A poem, of sorts, in which

new ≠ better & easier ≠ better &

analog digital analog

Some Background:

I exported my TBR from Goodreads and pulled up my library’s website.

Searching for each book, I record the call number and branch.

Creating a master list, I pause and ask myself:

What have I done?

 

Elegy for the Card Catalogue

Ipsa scientia potestias est – 

I drink from the fount of wisdom

& worship the ancients in temples

of brick and iron and glass.

 

I bow at the shrine of the scroll –

varnished oak and polished brass –

seeking a parchment

to slake my earthy desires.

 

I rise and see the desecration.

 

The shrine in all its glory, deconsecrated;

replaced with a plastic box illuminated

within by harsh, unnatural light,

accommodating one supplicant at a time.

 

The rows and columns of neat, square drawers

representing the heavenly order in all things

are reduced to a curved glass screen

filled with garish icons.

 

The cards, typed in pleasing face and bound on steel rods,

formed the vertebrae of human thought.

Now zeroes and ones take their place,

removing the spine as a berserk of another age.

 

Once we were given a name and a number

and sent into the wilderness: the stacks.
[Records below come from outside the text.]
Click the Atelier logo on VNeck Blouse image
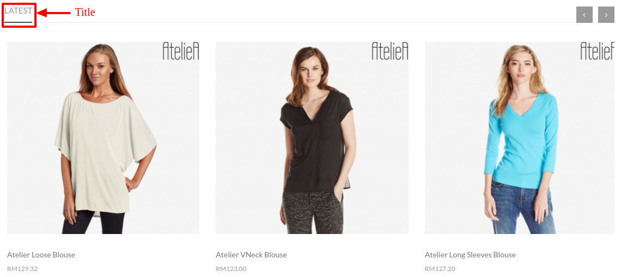 (389, 51)
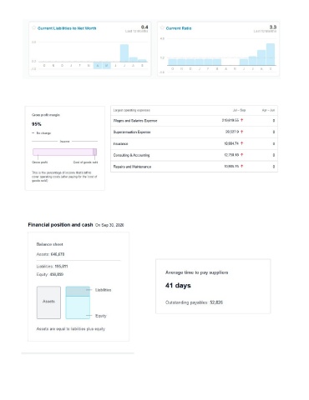
Task: Click red arrow in Repairs and Maintenance row
Action: (x=241, y=166)
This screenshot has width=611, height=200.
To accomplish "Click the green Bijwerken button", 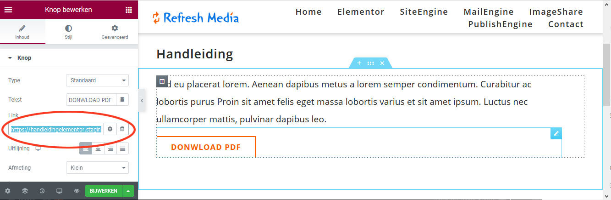I will [x=104, y=191].
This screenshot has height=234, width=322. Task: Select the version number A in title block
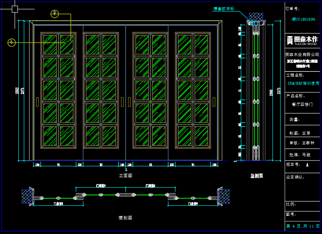[x=307, y=165]
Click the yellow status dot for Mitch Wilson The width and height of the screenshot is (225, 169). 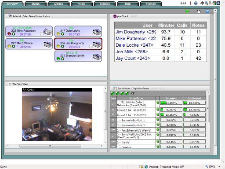9,46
Who knew what dangers lurked therein, what treasure we might find

by happy chance or unique coincidence?

 

And failing in our quest,

return to the shrine,

each attempt strengthening our faith

and knowledge of the ancient paths.

 

Now the path is beaten for us.

Behold the scroll you seek and the form it shall take;

another devotee possesses it and shall not return

until fourteen suns have crossed the sky.

 

One need not bother going to temple,

its wisdom dispersed for all to see

in the so-called comfort of their dwellings.

You shall not receive a blessing on this day;

stay home instead.

 

What has become of the shrine itself?

Sold at exorbitant prices so the common worshiper

has no hope of rescuing the reliquary from

willful repurposing and wanton destruction.

 

The vandals relish their depravity,

declaring their actions for the world to see,

instructing others in their heathen ways,

and proselytizing many in the process.

 

Weep, for the old days are gone; we shall not see their like again.